Records of medical treatment in a claim for personal injuries provide important information as to how the injuries occurred, the treatment provided and the impact the injuries have had on the injured person.

Notwithstanding how important these records are, sometimes there can be a disconnect between the information recorded by the treatment provider and what the injured person actually reported. We can probably all recall a time where a record of a conversation did not reflect the whole exchange. Barriers to effective communication beset us all, and medical treatment providers are far from immune.

The purpose for which a record is made will often have a material effect on what details are recorded in it. The treatment provider’s focus is on providing the patient with medical care. If the way the accident happened isn’t as important as diagnosing and treating the injury, less care may be taken with ensuring these details are recorded accurately. The last thing any of us wants is a doctor thinking like a lawyer when we need medical assistance.

* [ASSIGNMENT]
Decide whether each statement below agrees with the passage on medical records in injury claims. Answer yes or no for each, and quote the words from the passage that decide it.
1. Medical treatment providers are immune to barriers to effective communication.
2. The purpose for which a record is made can affect which details it contains.
3. Doctors should think like lawyers when giving medical assistance.

* [DATA SUPPLIED]
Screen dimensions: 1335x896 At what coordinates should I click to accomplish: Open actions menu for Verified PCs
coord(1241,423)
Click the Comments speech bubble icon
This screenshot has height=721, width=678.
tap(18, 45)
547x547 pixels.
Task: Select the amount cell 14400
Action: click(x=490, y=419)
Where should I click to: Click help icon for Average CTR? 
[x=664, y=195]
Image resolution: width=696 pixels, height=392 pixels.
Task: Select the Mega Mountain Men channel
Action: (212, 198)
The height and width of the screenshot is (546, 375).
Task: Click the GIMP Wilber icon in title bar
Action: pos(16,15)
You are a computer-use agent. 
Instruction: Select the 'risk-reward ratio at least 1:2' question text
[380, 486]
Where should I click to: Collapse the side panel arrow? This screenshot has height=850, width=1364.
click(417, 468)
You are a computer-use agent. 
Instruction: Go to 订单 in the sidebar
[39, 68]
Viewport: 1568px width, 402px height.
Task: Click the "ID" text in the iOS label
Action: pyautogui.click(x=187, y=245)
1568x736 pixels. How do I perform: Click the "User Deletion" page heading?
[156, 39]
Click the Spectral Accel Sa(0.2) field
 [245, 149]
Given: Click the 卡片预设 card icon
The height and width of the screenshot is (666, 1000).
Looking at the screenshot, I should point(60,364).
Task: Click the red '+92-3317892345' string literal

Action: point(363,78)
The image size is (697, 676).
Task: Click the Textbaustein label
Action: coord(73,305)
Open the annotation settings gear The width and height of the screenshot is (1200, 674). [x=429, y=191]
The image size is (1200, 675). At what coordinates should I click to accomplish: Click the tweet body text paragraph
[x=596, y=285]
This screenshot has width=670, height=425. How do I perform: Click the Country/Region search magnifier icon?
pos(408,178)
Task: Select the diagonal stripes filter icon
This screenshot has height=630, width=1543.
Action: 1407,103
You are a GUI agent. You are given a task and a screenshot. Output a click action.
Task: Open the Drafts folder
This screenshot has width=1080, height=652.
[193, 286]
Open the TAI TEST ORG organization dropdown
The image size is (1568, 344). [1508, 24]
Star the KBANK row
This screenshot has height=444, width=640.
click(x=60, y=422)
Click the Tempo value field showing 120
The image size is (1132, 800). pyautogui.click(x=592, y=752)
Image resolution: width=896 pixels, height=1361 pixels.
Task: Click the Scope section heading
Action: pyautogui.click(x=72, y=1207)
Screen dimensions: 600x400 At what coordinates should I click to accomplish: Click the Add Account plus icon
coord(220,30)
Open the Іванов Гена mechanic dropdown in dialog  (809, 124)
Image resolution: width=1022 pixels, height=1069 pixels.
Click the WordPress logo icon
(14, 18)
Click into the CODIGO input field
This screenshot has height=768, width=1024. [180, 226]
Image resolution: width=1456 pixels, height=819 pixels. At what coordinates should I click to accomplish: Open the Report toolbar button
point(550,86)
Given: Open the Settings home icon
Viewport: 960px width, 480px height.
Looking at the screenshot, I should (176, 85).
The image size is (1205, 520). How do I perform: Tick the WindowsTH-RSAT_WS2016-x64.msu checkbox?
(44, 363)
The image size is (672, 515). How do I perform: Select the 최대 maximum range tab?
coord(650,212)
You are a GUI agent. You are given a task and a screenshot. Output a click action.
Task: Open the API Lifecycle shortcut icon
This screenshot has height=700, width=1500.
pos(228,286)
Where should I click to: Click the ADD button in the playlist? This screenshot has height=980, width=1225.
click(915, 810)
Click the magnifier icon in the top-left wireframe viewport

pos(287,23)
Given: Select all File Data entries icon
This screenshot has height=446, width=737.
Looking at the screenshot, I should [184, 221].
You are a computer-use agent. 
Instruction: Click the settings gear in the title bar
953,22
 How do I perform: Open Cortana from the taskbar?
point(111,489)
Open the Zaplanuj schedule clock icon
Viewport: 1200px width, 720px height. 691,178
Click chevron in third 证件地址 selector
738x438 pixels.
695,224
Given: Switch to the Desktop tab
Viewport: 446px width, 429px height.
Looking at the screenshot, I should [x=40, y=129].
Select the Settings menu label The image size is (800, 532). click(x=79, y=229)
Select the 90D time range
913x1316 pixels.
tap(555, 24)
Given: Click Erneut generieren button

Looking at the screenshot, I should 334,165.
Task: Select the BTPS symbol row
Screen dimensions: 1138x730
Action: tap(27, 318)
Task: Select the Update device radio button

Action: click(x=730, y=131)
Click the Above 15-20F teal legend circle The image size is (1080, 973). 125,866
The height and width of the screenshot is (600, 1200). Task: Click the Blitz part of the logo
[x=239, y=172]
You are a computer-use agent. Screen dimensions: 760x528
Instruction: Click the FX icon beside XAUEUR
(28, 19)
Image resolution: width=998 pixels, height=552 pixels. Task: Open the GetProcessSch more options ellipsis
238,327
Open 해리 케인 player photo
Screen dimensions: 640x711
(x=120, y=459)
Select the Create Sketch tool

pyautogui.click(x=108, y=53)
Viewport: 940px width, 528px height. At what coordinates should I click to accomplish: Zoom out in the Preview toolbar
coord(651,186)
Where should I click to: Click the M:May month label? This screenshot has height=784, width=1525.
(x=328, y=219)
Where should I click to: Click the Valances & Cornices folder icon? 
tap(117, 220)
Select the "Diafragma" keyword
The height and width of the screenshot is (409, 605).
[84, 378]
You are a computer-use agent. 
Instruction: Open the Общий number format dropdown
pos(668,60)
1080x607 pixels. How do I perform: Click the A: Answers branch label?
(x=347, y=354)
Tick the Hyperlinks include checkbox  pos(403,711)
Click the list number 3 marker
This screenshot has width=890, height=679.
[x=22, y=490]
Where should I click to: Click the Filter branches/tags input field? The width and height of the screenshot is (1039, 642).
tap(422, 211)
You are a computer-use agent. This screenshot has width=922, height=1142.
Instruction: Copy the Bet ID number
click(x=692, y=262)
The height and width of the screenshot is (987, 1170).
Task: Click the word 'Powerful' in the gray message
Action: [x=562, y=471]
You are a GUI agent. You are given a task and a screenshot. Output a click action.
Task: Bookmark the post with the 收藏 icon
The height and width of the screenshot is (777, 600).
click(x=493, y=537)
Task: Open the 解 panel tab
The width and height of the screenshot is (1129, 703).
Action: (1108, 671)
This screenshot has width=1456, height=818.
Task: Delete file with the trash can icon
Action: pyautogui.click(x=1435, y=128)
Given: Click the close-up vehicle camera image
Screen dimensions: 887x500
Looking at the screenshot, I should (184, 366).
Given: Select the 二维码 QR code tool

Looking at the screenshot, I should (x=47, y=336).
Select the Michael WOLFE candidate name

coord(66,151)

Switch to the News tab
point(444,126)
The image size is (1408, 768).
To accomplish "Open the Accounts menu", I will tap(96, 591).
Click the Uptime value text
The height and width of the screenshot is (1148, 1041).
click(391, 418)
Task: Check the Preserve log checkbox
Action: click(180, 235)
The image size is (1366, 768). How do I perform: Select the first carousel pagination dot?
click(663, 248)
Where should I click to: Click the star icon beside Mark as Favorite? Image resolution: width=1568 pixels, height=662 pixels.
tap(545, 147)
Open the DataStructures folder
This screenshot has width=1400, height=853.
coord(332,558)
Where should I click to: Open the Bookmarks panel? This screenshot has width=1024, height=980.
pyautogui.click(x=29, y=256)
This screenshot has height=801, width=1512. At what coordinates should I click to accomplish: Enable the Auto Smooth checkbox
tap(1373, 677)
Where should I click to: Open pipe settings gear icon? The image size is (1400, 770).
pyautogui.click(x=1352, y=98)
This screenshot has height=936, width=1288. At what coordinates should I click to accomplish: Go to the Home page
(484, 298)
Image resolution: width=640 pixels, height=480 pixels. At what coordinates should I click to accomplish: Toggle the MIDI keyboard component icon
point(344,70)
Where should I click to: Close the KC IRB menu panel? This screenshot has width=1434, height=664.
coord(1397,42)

* [OUTPUT OF THE EXERCISE]
1. No: "Barriers to effective communication beset us all, and medical treatment providers are far from immune."
2. Yes: "The purpose for which a record is made will often have a material effect on what details are recorded in it."
3. No: "The last thing any of us wants is a doctor thinking like a lawyer when we need medical assistance."